Well-functioning national pharmaceutical systems are essential to provide equitable access to quality-assured health products, and they are a powerful mean of promoting health equity1 and achieving universal health coverage.2 3 Unfortunately, quality-assured health products are far from being available to all. The WHO estimates a prevalence of poor-quality medicines4 of about 10% in low/middle-income countries (LMICs),5 at least partly due to the lack of stringent oversight by under-resourced national regulatory authorities (NRAs).6 Poor-quality medicines therefore particularly hit the most poor and disadvantaged populations.7

The quality assurance policies of the Global Fund,8 the United Nations Development Program,9 other UN agencies10 and most international organisations involved in funding and/or procuring health products rely on the approval (listing) by the WHO prequalification programme,11 and on the marketing authorisation of stringent regulatory authorities (SRAs).

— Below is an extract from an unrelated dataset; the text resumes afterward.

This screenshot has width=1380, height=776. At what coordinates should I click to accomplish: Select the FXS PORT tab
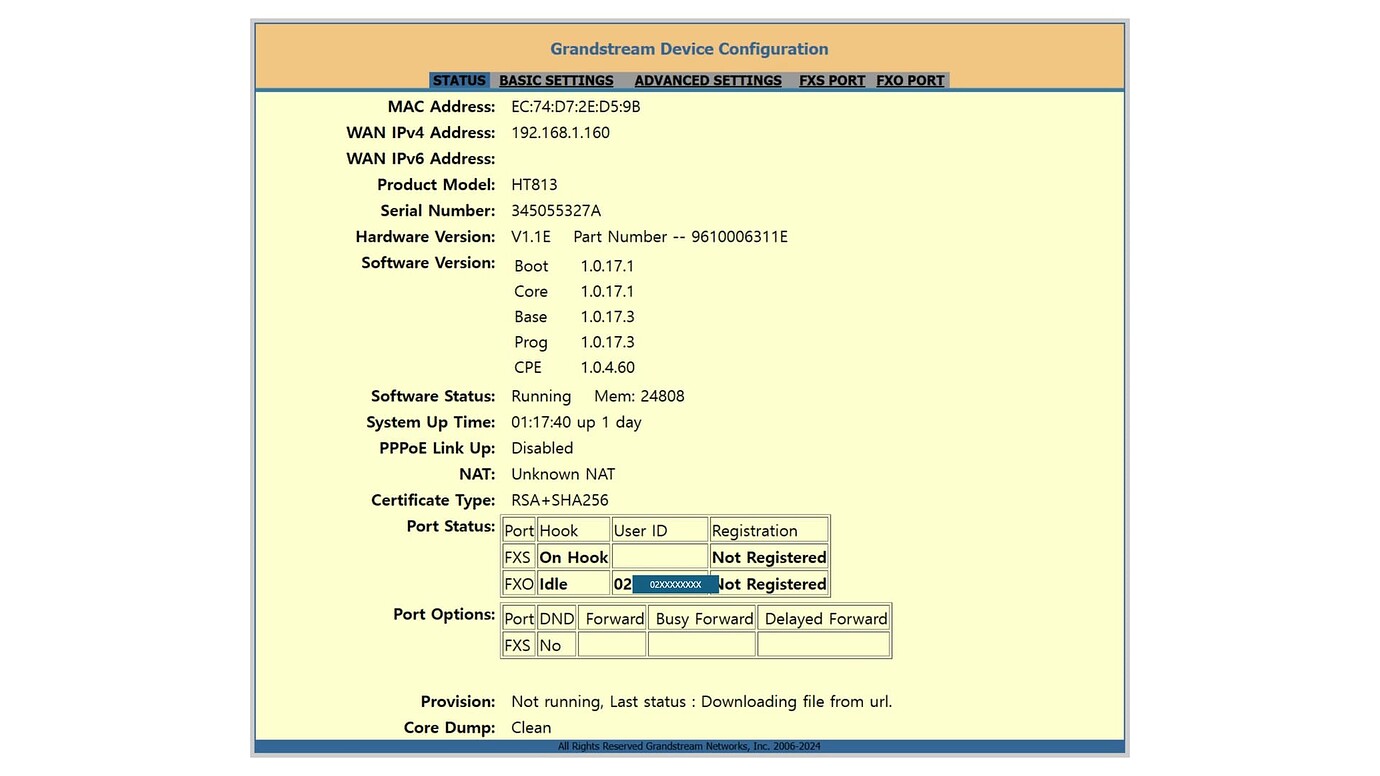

Other products can be eligible for procurement, but only after an additional assessment conducted according to WHO norms and standards. An SRA is an NRA with the resources and expertise needed for adequately carrying out the regulatory functions—among them, assessing data about medicines’ quality, safety and efficacy; and conducting the necessary regulatory inspections, including clinical trial sites, and manufacturing sites of active ingredients and finished dosage forms.12 Major international purchasers consider that health products with a marketing authorisation issued by an SRA can be relied upon and do not need reassessment to be eligible for procurement, provided that the supplier can prove that the proposed product is essentially the same in all aspects (manufacturing site, specifications and so on) indicated in the SRA marketing authorisation. In addition, national procurement centres/departments may also give preference in their tenders to health products that are pre-qualified by the WHO or registered by an SRA. The SRA classification was based until recently on affiliation to the International Council for Harmonisation of Technical Requirements for Pharmaceuticals for Human Use (ICH), which until its 2015 reform had only regulators from selected high-income regions as members (USA, European Union, Japan) and observers (Switzerland and Canada).13 Until 2017, a regulatory authority was classified as SRA if it was a member or an observer of ICH or was associated with an ICH member through a legally binding mutual recognition agreement (Australia, Iceland, Liechtenstein and Norway). In 2017, to take into account structural changes at ICH, the WHO adopted a new interim definition, specifying that SRAs are those NRAs that were members or observers of ICH or associated with an ICH member ‘as before 23 October 2015’.12

From SRA to WHO-listed authority

The concept of SRA linked to ICH structure was grounded in the availability of adequate human, financial and infrastructural resources, and of robust and transparent procedures, with the aim of achieving international recognition. However, it also corresponded to a pre-existing ‘multiregional’ harmonisation initiative, and to countries’ income and industrialisation level. This may have led to misunderstandings and frustration, because of an inaccurate but possible perception that NRAs must just be located in the industrialised north for being considered stringent, irrespectively of their performance. But the concept of SRA will be replaced by the concept of ‘WHO-listed authority’ (WLA).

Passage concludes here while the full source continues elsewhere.